Behaviorist Theory
Behaviorist theory is the account of language acquisition that dominated mid-twentieth-century psychology and language pedagogy and treated language as learned behaviour rather than mental computation. Its principal exposition for language is B. F. Skinner's Verbal Behavior (1957), which extended the operant-conditioning framework Skinner had developed for animal learning to human verbal activity. The theory's central claim is that language is acquired through environmental input alone, by the same mechanisms (stimulus, response, reinforcement, habit formation) that shape any other learned behaviour.
Skinner's Verbal Behavior
Skinner reframed talk as functional units defined by their relation to the conditions that produce them and the consequences that follow. He coined a small set of categories that became central to behaviourist accounts of language:
| Unit | Defining relation |
|---|---|
| Mand | Vocalisation under deprivation, reinforced by getting what is requested ("water" gets water) |
| Tact | Vocalisation in the presence of a stimulus, reinforced by social attention ("car" when a car appears) |
| Echoic | Vocal imitation reinforced by adult acknowledgement |
| Intraverbal | Verbal response to verbal stimulus, the basis of conversational chaining |
Each unit describes a stimulus-response-reinforcement contingency. Complex language consists of chains and combinations of these units, built up through reinforcement schedules over time. Grammar, in this account, is a residue of which combinations have been reinforced and which have not.
Implications for Language Teaching
Behaviorism translated directly into a coherent pedagogical programme. The audiolingual method of the 1950s and 1960s built classrooms around its assumptions: language as habit, error as something to prevent rather than analyse, and teaching as the systematic shaping of correct responses through controlled drilling.
- Pattern drills built up correct production through repeated stimulus-response pairs.
- Mimicry-memorisation routines treated imitation as the core acquisition mechanism.
- Errors were corrected immediately to prevent bad habits from forming.
- Grammar was inducted from drilled patterns rather than explained explicitly.
- L1 use was minimised on the grounds that it would interfere with L2 habit formation.
The approach was rigorous, easy to materialise into textbooks, and defensible in the empiricist climate of the period.

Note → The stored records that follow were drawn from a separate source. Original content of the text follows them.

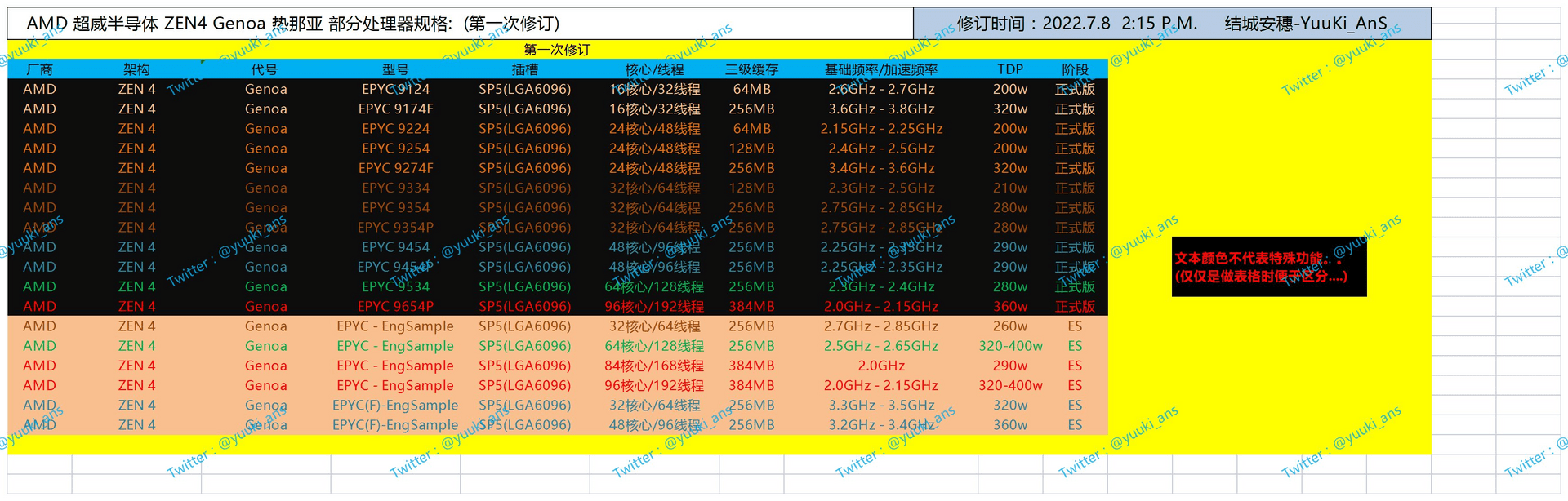Image resolution: width=1568 pixels, height=501 pixels.
Task: Click the yellow merged cell labeled 第一次修订
Action: pyautogui.click(x=556, y=50)
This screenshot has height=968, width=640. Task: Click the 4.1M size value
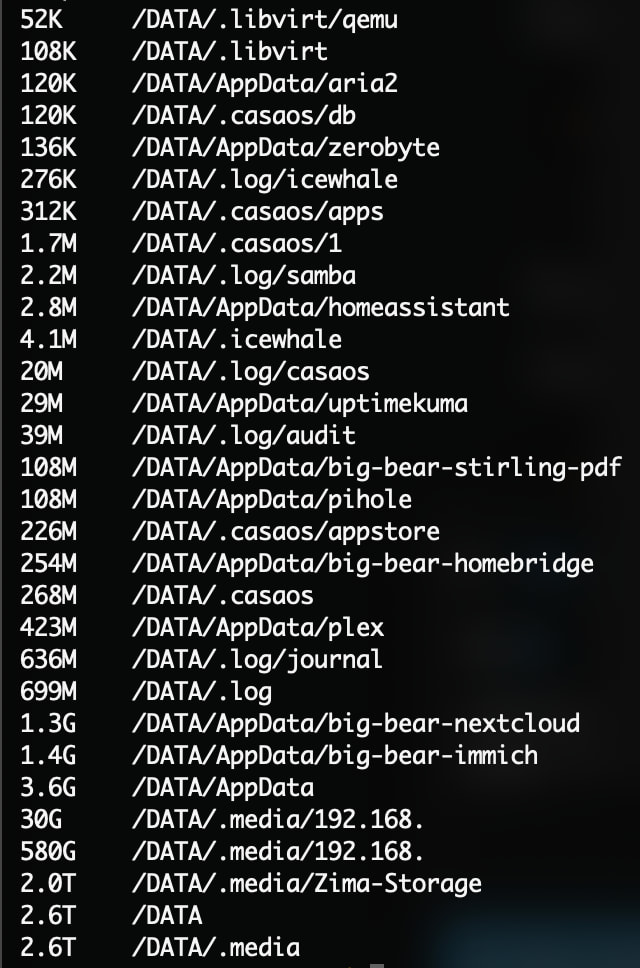[48, 339]
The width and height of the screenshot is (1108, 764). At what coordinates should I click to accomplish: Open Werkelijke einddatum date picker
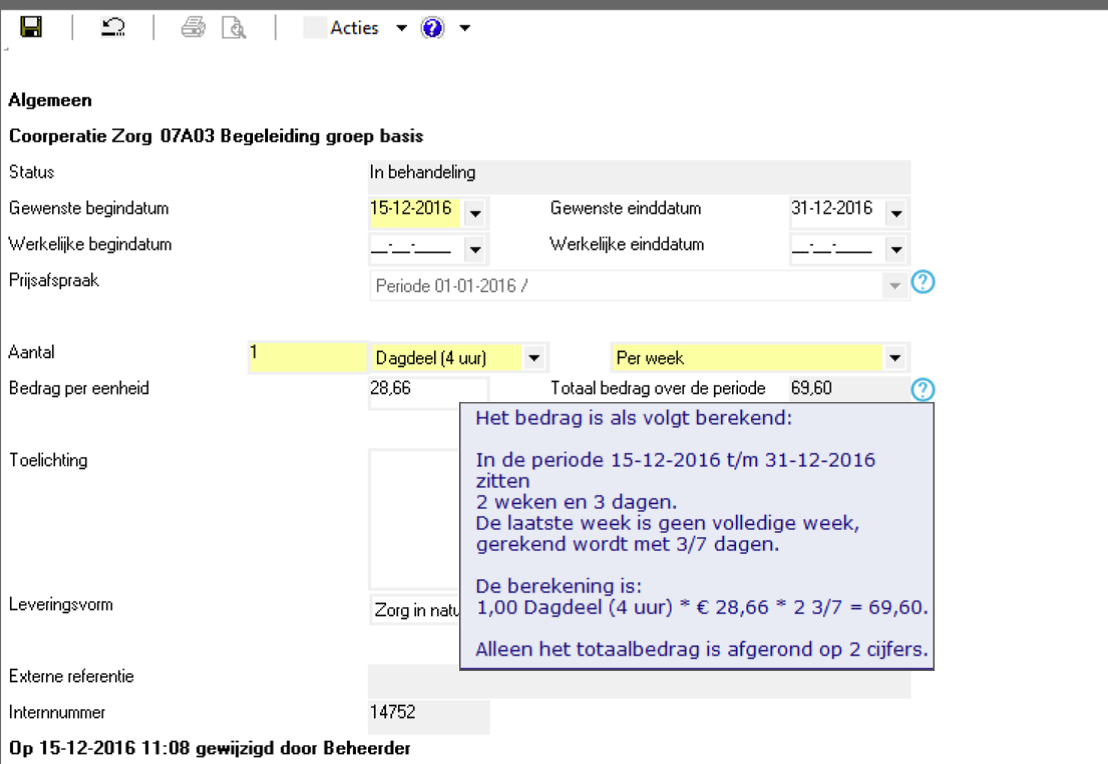click(895, 247)
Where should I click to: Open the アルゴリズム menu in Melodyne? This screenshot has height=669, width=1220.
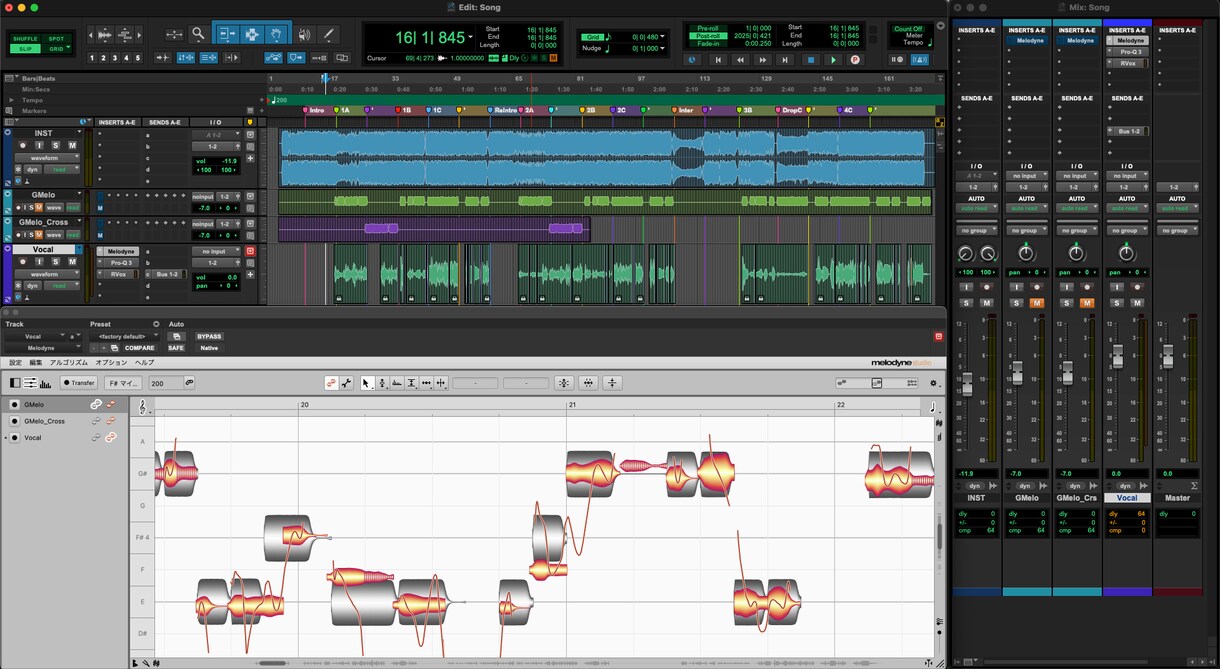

Why It Collapsed as a Theory
The behaviourist account was undone in 1959 by Noam Chomsky's review of Verbal Behavior, which argued that operant principles could not, in principle, explain three observable facts: the productivity of language (speakers generate utterances they have never heard), the structure-dependence of grammar (children's errors follow grammatical categories rather than surface frequency), and the speed of acquisition under impoverished input. The argument prepared the ground for nativist and generative accounts that displaced behaviourism in linguistics within a decade. As SLA coalesced as a field in the 1970s, behaviourist assumptions about transfer and habit were further weakened by interlanguage research showing that learners produce errors traceable to neither their L1 nor their L2 input.
What Remains
Behaviorism is no longer a serious contender as a general theory of language. Its residue in the field is real, however, and worth tracking honestly:
- Habit and automatisation. Modern accounts of fluency and proceduralisation echo the behaviourist intuition that some aspects of language use become automatic through repeated practice.
- Pattern drills. Controlled practice activities survive in textbooks and apps, justified now in cognitive rather than behaviourist terms.
- Reinforcement in classroom management. The pragmatic core of operant conditioning remains visible in praise, feedback, and gamified learning systems.
- Applied behaviour analysis. Skinner's framework continues to be used productively in clinical settings, particularly in autism and language disorders, where the contingency analysis is operationally useful even if not theoretically dominant.
Criticisms
- Cannot explain productivity. Speakers generate novel utterances that no reinforcement history could have shaped.
- Ignores structure. Linguistic regularities are sensitive to grammatical category, not surface frequency or stimulus history.
- Underestimates child cognition. Imitation alone fails to account for systematic, rule-governed errors children make.
- Misreads the role of correction. Negative reinforcement is rare in natural language acquisition, and explicit correction does little to reshape children's interlanguage.
References
- Skinner, B. F. (1957). Verbal Behavior. Appleton-Century-Crofts.
- Chomsky, N. (1959). Review of B. F. Skinner's Verbal Behavior. Language, 35(1), 26–58.
- Lado, R. (1957). Linguistics Across Cultures. University of Michigan Press.
- Brooks, N. (1964). Language and Language Learning: Theory and Practice. Harcourt, Brace & World.